Germany’s long-established, but consistently marginal, pensioners’ party Die Grauen
have been hit by financial scandal, reports reports Kölnische Rundschau
(10 October 2007) in a reference very kindly sent by Michael Koss. Four party leaders as well as the Greys’ charismatic founder and leader, 82 year old Trude Unruh are implicated in a scandal involving the faking of receipts for donations and (as I think) and holding of undeclared party meeting in the guise of educational seminars. 60 Officals from the regional public prosecutors office and tax authorities raided and searched 22 business premises associated with the party and foundations and associations linked to it in six cities in North Rhine Westphalen. Germany’s party financing regime offers reasonably generous funding for minor parties able to pull in at least 1 per cent (I think) of the national poll in federal elections – which Die Grauen
have generally managed – and in 2006 the party received 1.3 million euros in Federal subsidies. Party spokesmen denied tax evasion or fraud, claiming the accusations were driven by personal resentments of members passed over (I think) in elections.
Trude Unruh, briefly a Bundestag MP between 1987 and 1990 as an independent co-opted on the Green list, made her name through fiery parliamentary speeches advocating old people’s interests, founded Grey Panthers movement as an advocacy group for older people in her home city of Wuppterpal in 1975.
As Flickr photographer rrho notes, the Greys have recently toned down the militant rhetoric of social protest, emphasing instead with a strong undercurent of populism that they are ‘young’ (at heart) and ‘neutral’, bringing some success in regional elections in Berlin last year, another of the party’s strongholds (relatively speaking), where they entered the city council.

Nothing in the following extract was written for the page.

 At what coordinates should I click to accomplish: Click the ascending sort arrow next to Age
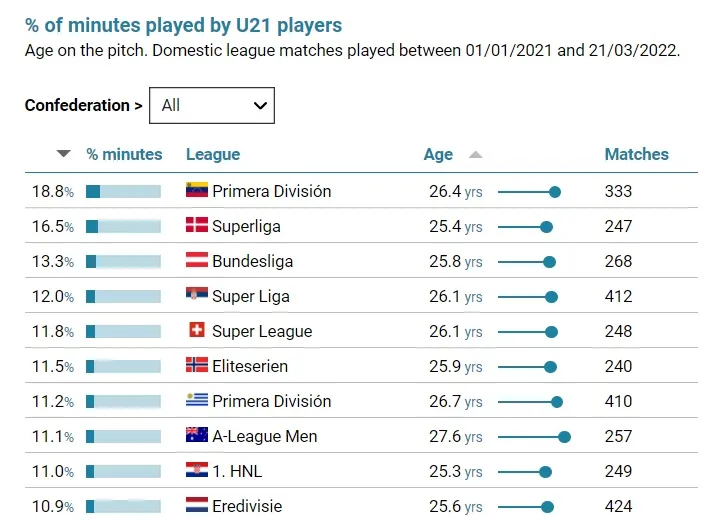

Meanwhile, Israel News International reports
Israel’s pensioners party, Gil, one of
‘grey’ parties actually in government (the other is in Slovenia) has also been hit by splits and scandal. Eralier this week Gil seemed to be acting as a classic small interest party exercising its ‘blackmail potential’ bythreatening to leave the Kadima-Labour-Shas coalition, unless it agreed to stump up for increased pensions. Cynics would see this an attempt to raise the party’s visibility after a slide in the polls, apparent However, Gil has lost support in recent polls because of its backtracking on several campaign promises and internal scandals (yes, here too!) concerning an alleged sexual assault on a party activist by a Gil deputy
, financial impropriety
(adding an unauthorised signatory with the power to draw on party accounts) and violations of campaign contribution laws.
In the Israeli context, in addition to an ageing population and a growing number of retirees, pension issues are further complicated by the fact that 11% of the country’s 729,577 pensioners (as of August 2007) receive only a basic pensioner entitlement stemming from the fact of having immigrated to Israel when already past official retirement age (61 years four months for women and 66 years four months for men). Pensioner poverty is also high with 26% of pensioners or their spouses receiving supplementary benefits from the state. The leader of the Gil parliamentary group, Moshe Sharoni, also made its continuation in the coalition condition that no proposals for the division were agreed by the government.
However, Ha’aretz and Jersualem Post later reported, Sharoni’s line now seems to have been more of a personal initiative, which antagonised other Gil deputies who voted 4-3 to remove him from his post, raising the likelihood that Israeli’s Greys – true to the country’s traditions of fissiparous minor party politics – will split. His critics objected to him breaching coalition agreements by unsuccessfully trying to push through a bill hiking pensions by a massive 20% (from 16% to 20% of average salary – not too high in relative terms) usuing his post as Chair of the Knesset Labour and Welfare Committee. His recent statements about female party employees and the Israel courts have also beeen considered embarassing.